A bipartisan pair of U.S. senators urged federal securities regulators to move quickly on fundamental changes to how credit-rating agencies are compensated, a step they said will reduce the type of conflicts that helped fuel the 2007-2009 financial crisis.
In impassioned speeches during a public roundtable Tuesday at the U.S. Securities and Exchange Commission, Minnesota Democrat Al Franken and Mississippi Republican Roger Wicker accused the big three rating agencies of issuing shoddy ratings, and blamed the problems on the “issuer-pay” model in which the firms are paid by the companies they rate.

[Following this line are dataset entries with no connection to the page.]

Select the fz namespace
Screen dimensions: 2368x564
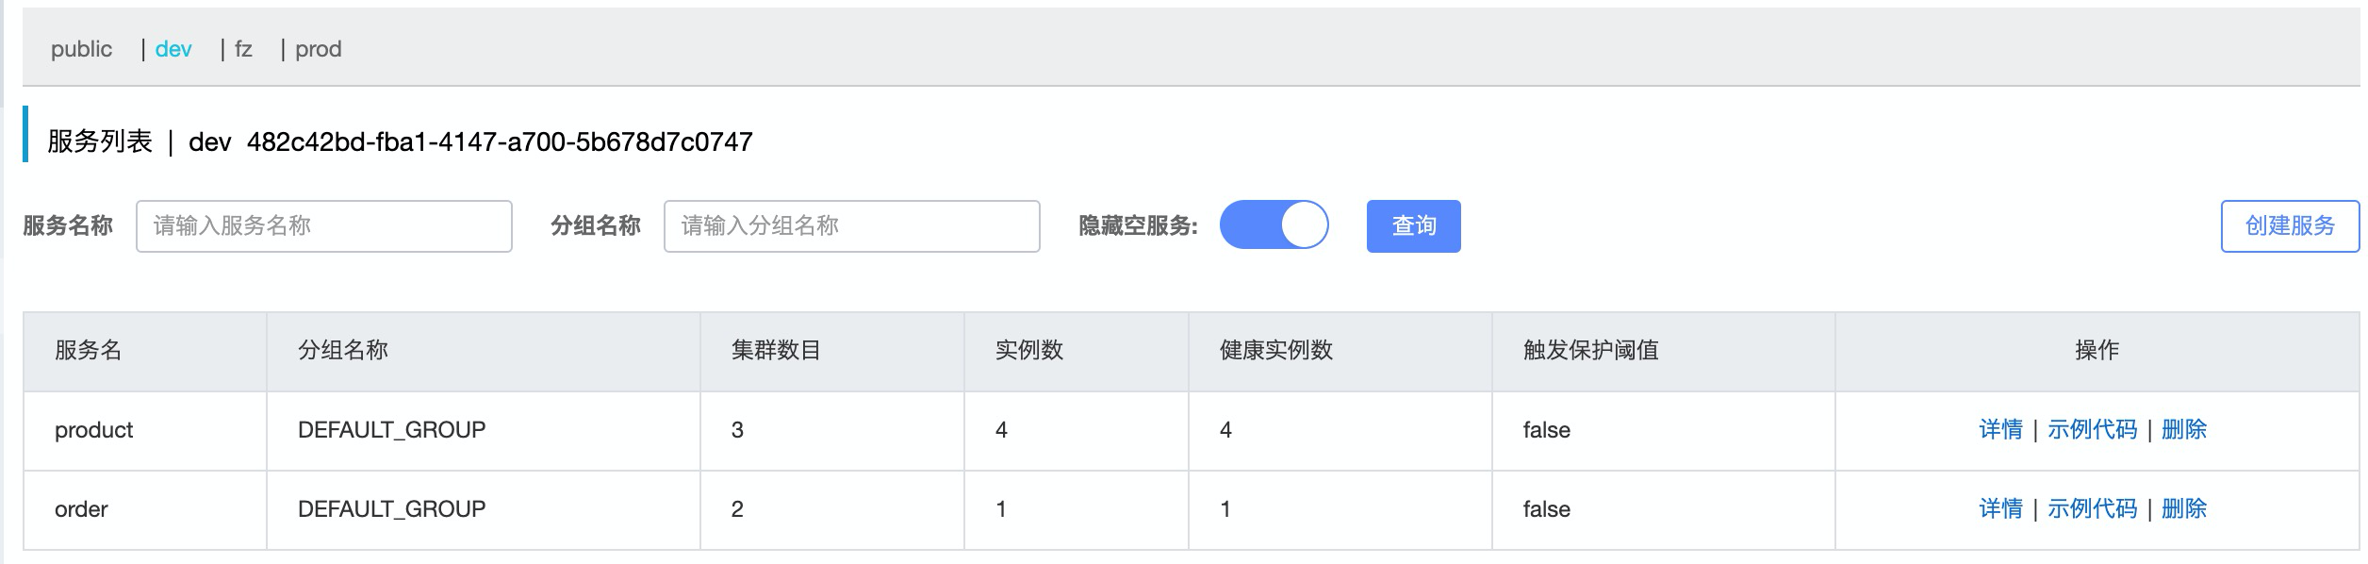tap(244, 48)
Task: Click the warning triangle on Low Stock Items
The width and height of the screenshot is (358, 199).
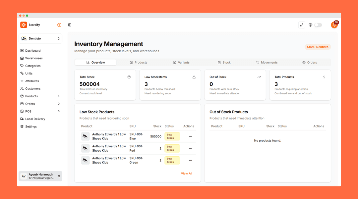Action: point(194,77)
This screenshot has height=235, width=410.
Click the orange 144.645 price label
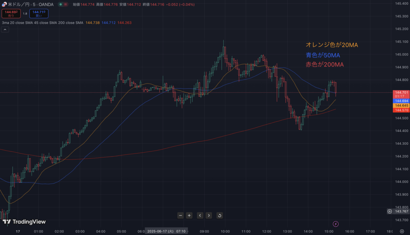(402, 106)
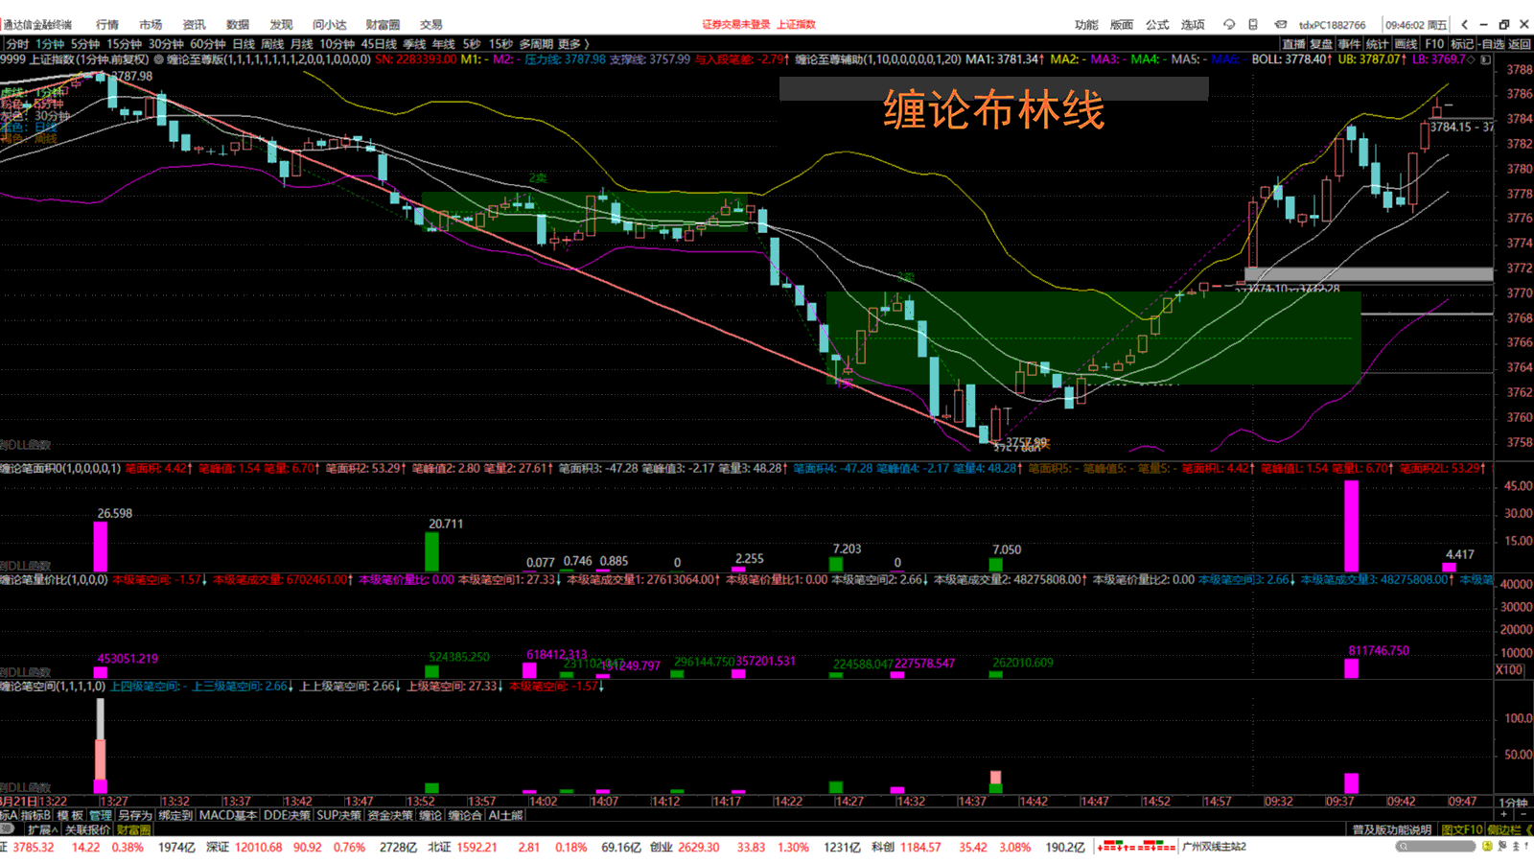Viewport: 1534px width, 863px height.
Task: Switch to the MACD基本 indicator tab
Action: (227, 815)
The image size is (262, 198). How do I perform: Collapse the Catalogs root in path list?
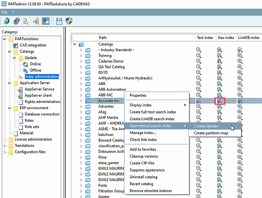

Franken read aloud excerpts from a letter written by a constituent who lost his retirement savings in the crisis, and also singled out Standard & Poor’s by reading from emails suggesting some of its analysts knew they were giving AAA ratings to junk financial products.
“The prevailing packages of the big three rating agencies can be summed up nicely by this email from an S&P official: ‘Let’s hope we are all wealthy and retired by the time this house of cards falls,'” Franken said.
The SEC has been struggling for the past few years to come up with a plan to address the “issuer-pay” model used by Moody’s Corp, McGraw-Hill Cos Inc.’s Standard & Poor’s, and Fimalac SA’s Fitch.
A congressional investigation previously concluded that the model led credit raters to give overly rosy ratings to toxic subprime mortgages leading up the crisis.
The raters disagree with that view, however, and have said any conflicts created by the compensation structure can be easily managed.
During the crafting of the 2010 Dodd-Frank Wall Street reform law, Franken and Wicker won some bipartisan support in the U.S. Senate for a provision that would have scrapped that compensation model and replaced it with an alternative.
The alternative, which has become known as the “Franken amendment,” would have required the SEC to write rules creating an independent board charged with assigning structured product ratings.
The measure was later watered down, and instead the law called for the SEC to first study the idea, and then take action as it sees fit to protect investors.
The SEC released the congressionally mandated study late last year, in which it did not take a stand on a particular approach, and called for soliciting more input.
The roundtable, which featured more than 25 experts from rating firms, academia, companies, non-profit advocacy groups and law firms, was meant to serve as the next step for the agency as it evaluates its options.
The delay by the SEC in addressing credit-rating firm regulations since the crisis has frustrated some critics, including Wicker and Franken.
“We need to move beyond studies to the next step,” Wicker told the audience. “Despite frequent gridlock in Washington, Democrats and Republicans agree on the need for integrity in the credit-rating industry.”
Still, Franken and Wicker’s proposal is staunchly opposed by the big three firms, all of whom sent representatives to serve as panelists.
“The proposed system could create new conflicts. The system could be costly and slow to implement, causing uncertainty in the marketplace,” said S&P President Douglas Peterson.
Critics of the Franken-Wicker plan have urged the SEC to consider a less drastic option, saying the agency should tweak its current rules on the books which so far have failed to entice firms to conduct unsolicited ratings.
New Jersey House Republican Scott Garrett said on Tuesday he believes the biggest problem with ratings during the crisis was the fact that the government essentially endorsed them by embedding them in numerous regulations and statutes.
A separate provision in Dodd-Frank had required all financial regulators to strip the references from ratings out of their rules, such as money market fund rules that prohibit investments in riskier securities.
So far, little progress has been made as regulators have struggled to come up with alternative ways of measuring credit-worthiness.
Garrett urged the SEC to quickly complete this provision of Dodd-Frank first, saying the Franken-Wicker approach is the wrong one because it will only add to investors’ over-reliance on ratings.
“If you assign [a credit-rating agency] a rating, that is a tacit endorsement,” he said.